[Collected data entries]
Start of Block
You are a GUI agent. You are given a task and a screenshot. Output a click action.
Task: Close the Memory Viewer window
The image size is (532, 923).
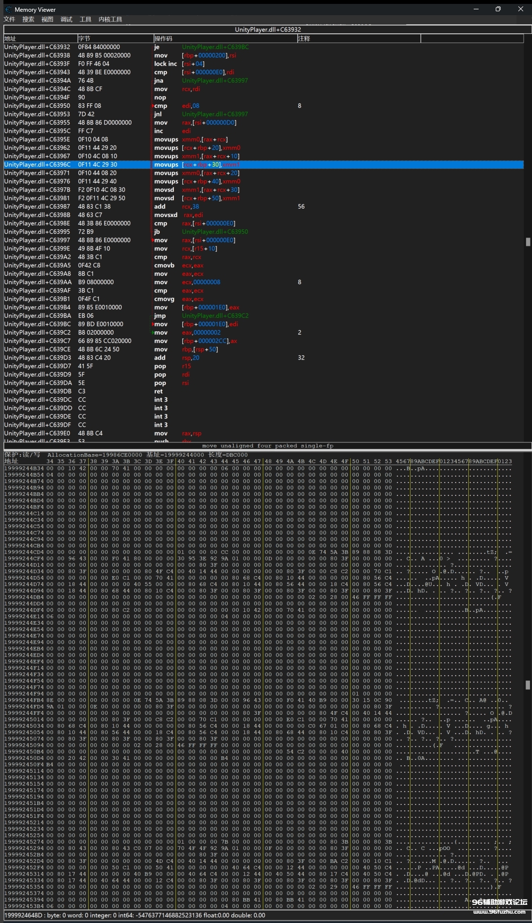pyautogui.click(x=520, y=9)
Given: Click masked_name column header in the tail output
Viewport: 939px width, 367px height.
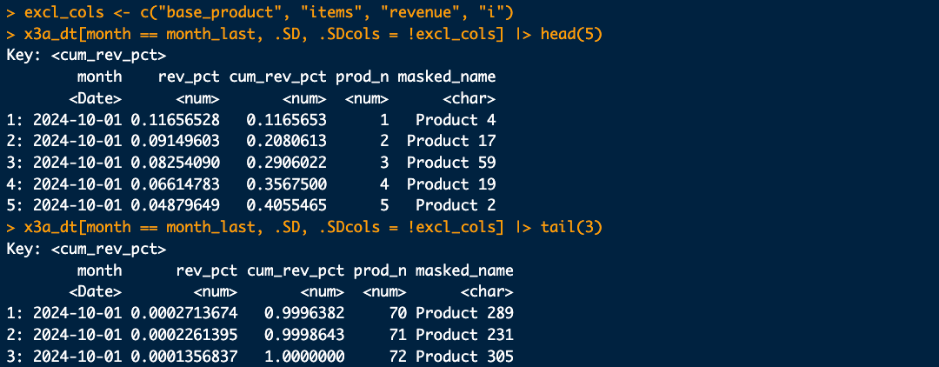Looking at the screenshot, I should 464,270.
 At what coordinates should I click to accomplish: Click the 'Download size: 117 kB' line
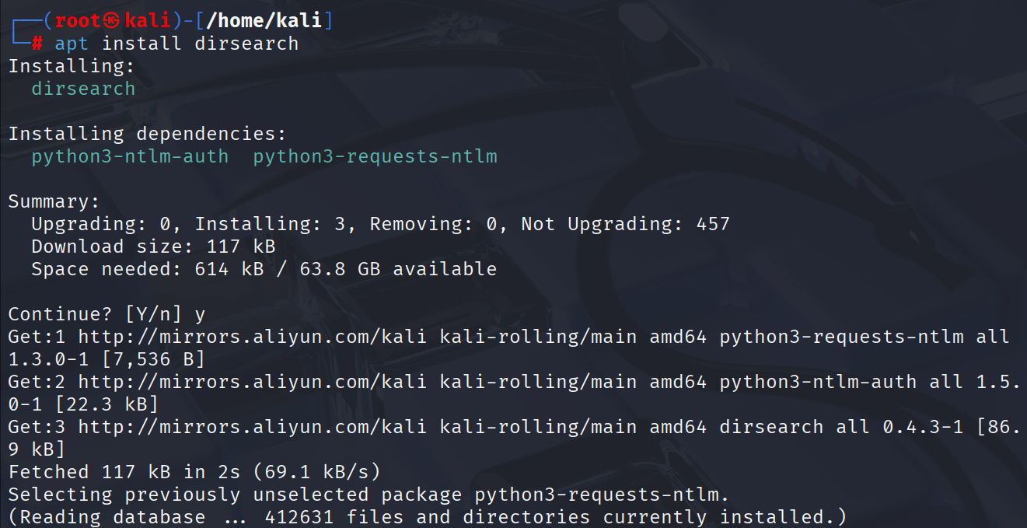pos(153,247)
End of Block
*Activity*
Exactly the lines from the one containing "Viewport: 939px width, 367px height." through the end of the data above: repeat those, both ends included, and nothing else. Skip the pictures.

*Answer section*
Viewport: 939px width, 367px height.
Looking at the screenshot, I should 464,270.
 At what coordinates should I click to accomplish: Click the 'Download size: 117 kB' line
pos(153,247)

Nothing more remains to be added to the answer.